Apparently, I'm at the age of no longer needing to pee in a cup, or give blood. She took my blood pressure and escorted me to the room, where I got ready for the doctor. I was sitting in my paper ensemble when my body said: "Hmm. We didn't pee in the cup. We didn't have to pee, but we didn't. Do we have to now? We don't know. We were expecting to have to, and then we didn't. Hmm."
Since I was already decked out for the doctor, I couldn't very well run down the hall for a quick pit stop, so I sat there and told my body it was imagining things and I was fine.
The nurse practitioner was scheduled instead of the doctor. She's a very nice woman, explains everything and tries not to cause any pain. We began the exam by discussing menopause and what I needed to do next to control my symptoms without harming my bones, etc. Finally, it was time to stop examining my advancing age and start examining me.
"Hmm," she said as she worked. "Your cervix is closed very tightly and will not let me collect cells."
Well, that's a new one.
She tried for several moments, then told me she might have gotten enough to test, but she'd give me some medicine to help things along in case she had to call me back in for another attempt. It was also impossible to check my uterus out, so she made an appointment to get an ultrasound of that area, in addition to my mammogram and a bone density scan.

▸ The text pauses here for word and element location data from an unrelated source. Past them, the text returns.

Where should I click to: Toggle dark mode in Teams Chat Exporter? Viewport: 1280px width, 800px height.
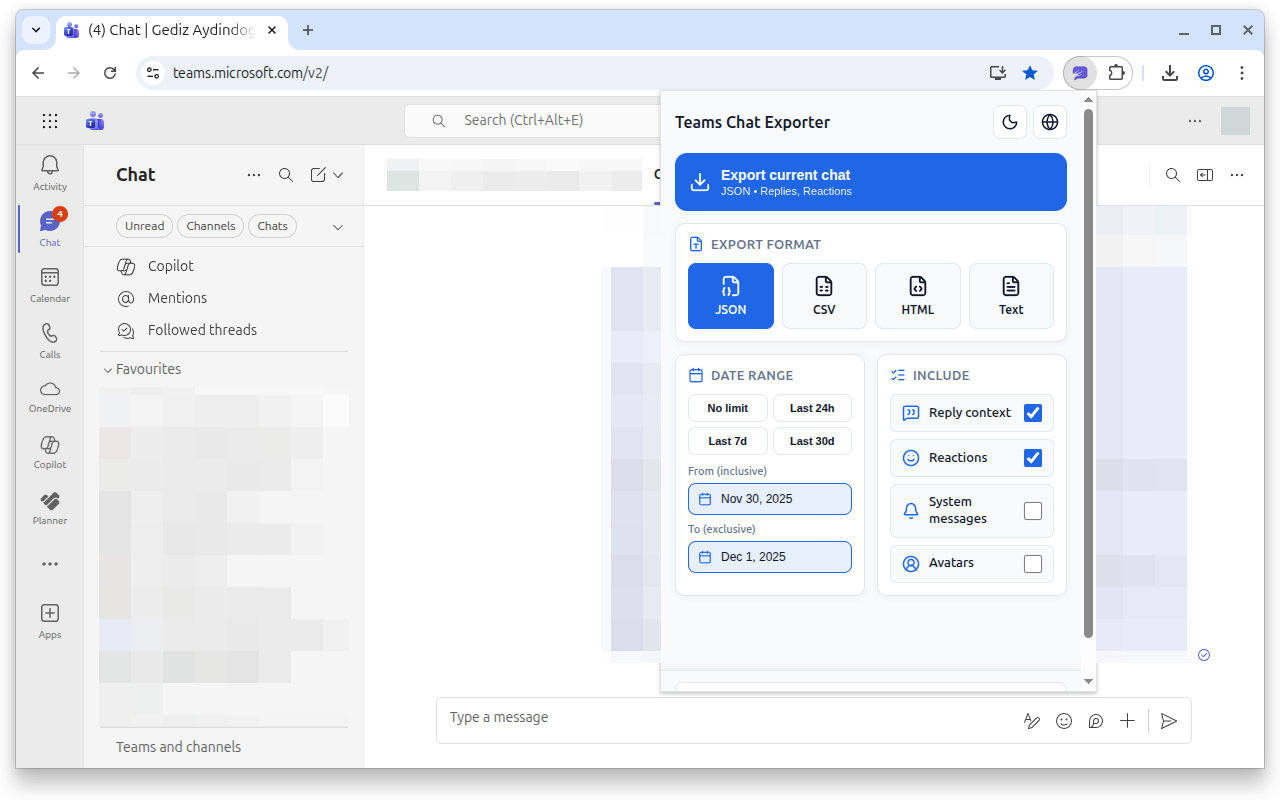click(x=1009, y=121)
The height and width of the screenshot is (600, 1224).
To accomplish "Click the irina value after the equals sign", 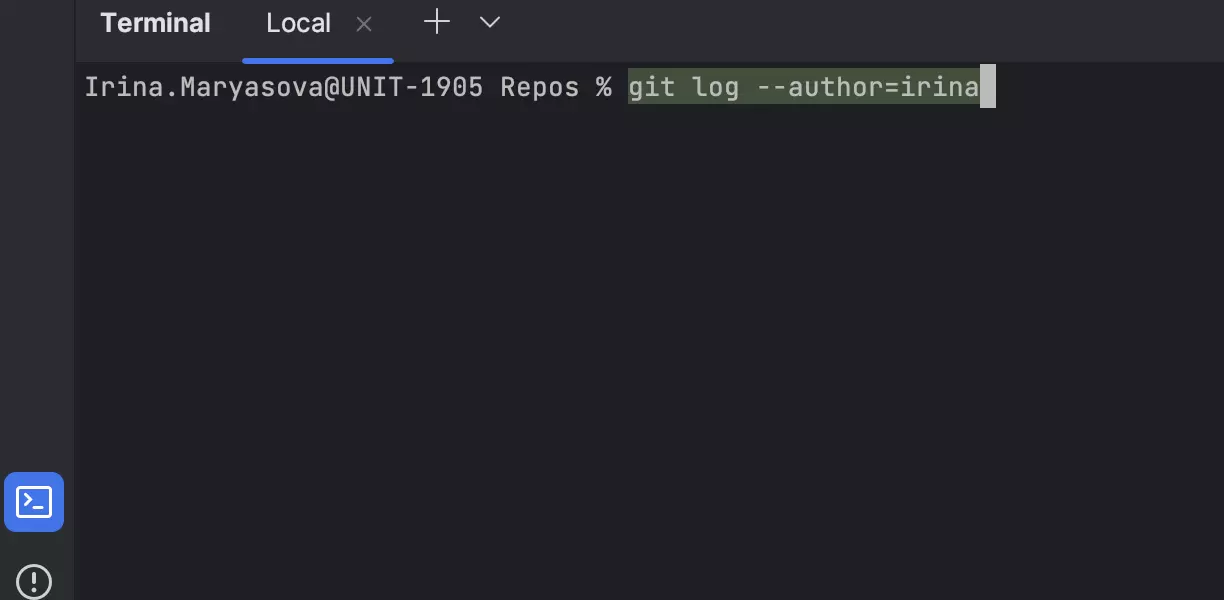I will (940, 87).
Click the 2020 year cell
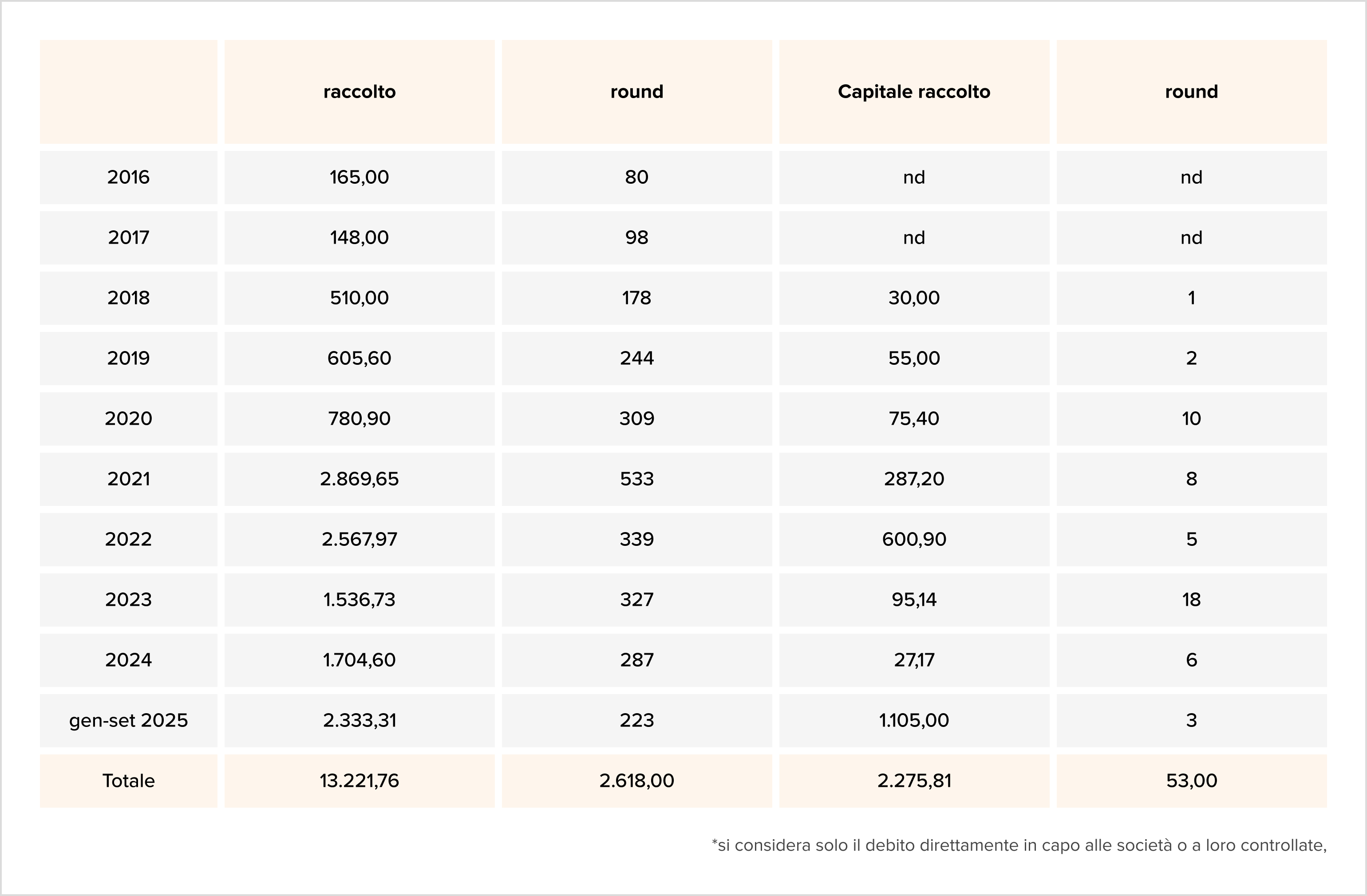This screenshot has width=1367, height=896. click(128, 418)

"I have to go back for an ultrasound," I told my husband that evening. "My uterus was uncooperative."
He didn't even blink. I guess he's heard weirder things come out of my mouth.
A couple of days later, I went back for the ultrasound. Naively, I believed the technician would goo up a small knob with cold gel and rub it around my lower stomach area, the way they do it when you're pregnant.
No. Think more internally, if you get my drift. First, though, she put my feet in very non-adjustable stirrups and scooted my tush down until I thought I was in some kind of secret yoga position that only true yogis can practice after they've broken both hips. As my thighs cramped and knees ached, she began her work. She looked at the monitor, moved the wand, pressed buttons, repeated, for about 10-15 minutes.
Just as I was going to ask if she was shooting a mini-series, she said, "All done. You can get dressed now."
Will the pictures show I'm healthy? Did she photograph my good side? And if I have this much fun at my regular appointment, how much fun will it be when I go for my mammogram?
See how this story fits into writing? I'll bet you're all on the edge of your seats. With any luck, it's not because your feet are in the stirrups.